YOUR TASK – Transcribe exactly, and only, the lines that run from the one containing "másodikosnak (792, 1372)" through the end of the records.

>>>

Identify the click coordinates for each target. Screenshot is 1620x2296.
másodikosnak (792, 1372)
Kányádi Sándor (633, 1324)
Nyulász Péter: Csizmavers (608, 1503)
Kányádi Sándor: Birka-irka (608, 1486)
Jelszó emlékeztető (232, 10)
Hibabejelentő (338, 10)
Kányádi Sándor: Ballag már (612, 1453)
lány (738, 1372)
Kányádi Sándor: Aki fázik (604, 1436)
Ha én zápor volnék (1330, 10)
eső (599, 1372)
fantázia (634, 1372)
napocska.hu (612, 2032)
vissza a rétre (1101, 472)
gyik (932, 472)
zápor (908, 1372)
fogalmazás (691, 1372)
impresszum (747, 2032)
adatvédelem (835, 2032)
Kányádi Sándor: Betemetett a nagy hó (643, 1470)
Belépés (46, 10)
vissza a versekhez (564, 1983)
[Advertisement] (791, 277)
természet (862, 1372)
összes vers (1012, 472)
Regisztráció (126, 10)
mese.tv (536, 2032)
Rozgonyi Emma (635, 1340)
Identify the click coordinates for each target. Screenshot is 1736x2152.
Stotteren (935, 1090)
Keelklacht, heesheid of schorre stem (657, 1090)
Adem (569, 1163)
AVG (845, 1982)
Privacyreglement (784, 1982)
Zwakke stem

<<<

WRITTEN ANSWER –
másodikosnak (792, 1372)
Kányádi Sándor (633, 1324)
Nyulász Péter: Csizmavers (608, 1503)
Kányádi Sándor: Birka-irka (608, 1486)
Jelszó emlékeztető (232, 10)
Hibabejelentő (338, 10)
Kányádi Sándor: Ballag már (612, 1453)
lány (738, 1372)
Kányádi Sándor: Aki fázik (604, 1436)
Ha én zápor volnék (1330, 10)
eső (599, 1372)
fantázia (634, 1372)
napocska.hu (612, 2032)
vissza a rétre (1101, 472)
gyik (932, 472)
zápor (908, 1372)
fogalmazás (691, 1372)
impresszum (747, 2032)
adatvédelem (835, 2032)
Kányádi Sándor: Betemetett a nagy hó (643, 1470)
Belépés (46, 10)
vissza a versekhez (564, 1983)
[Advertisement] (791, 277)
természet (862, 1372)
összes vers (1012, 472)
Regisztráció (126, 10)
mese.tv (536, 2032)
Rozgonyi Emma (635, 1340)
Identify the click coordinates for each target. Screenshot is 1736x2152.
Stotteren (935, 1090)
Keelklacht, heesheid of schorre stem (657, 1090)
Adem (569, 1163)
AVG (845, 1982)
Privacyreglement (784, 1982)
Zwakke stem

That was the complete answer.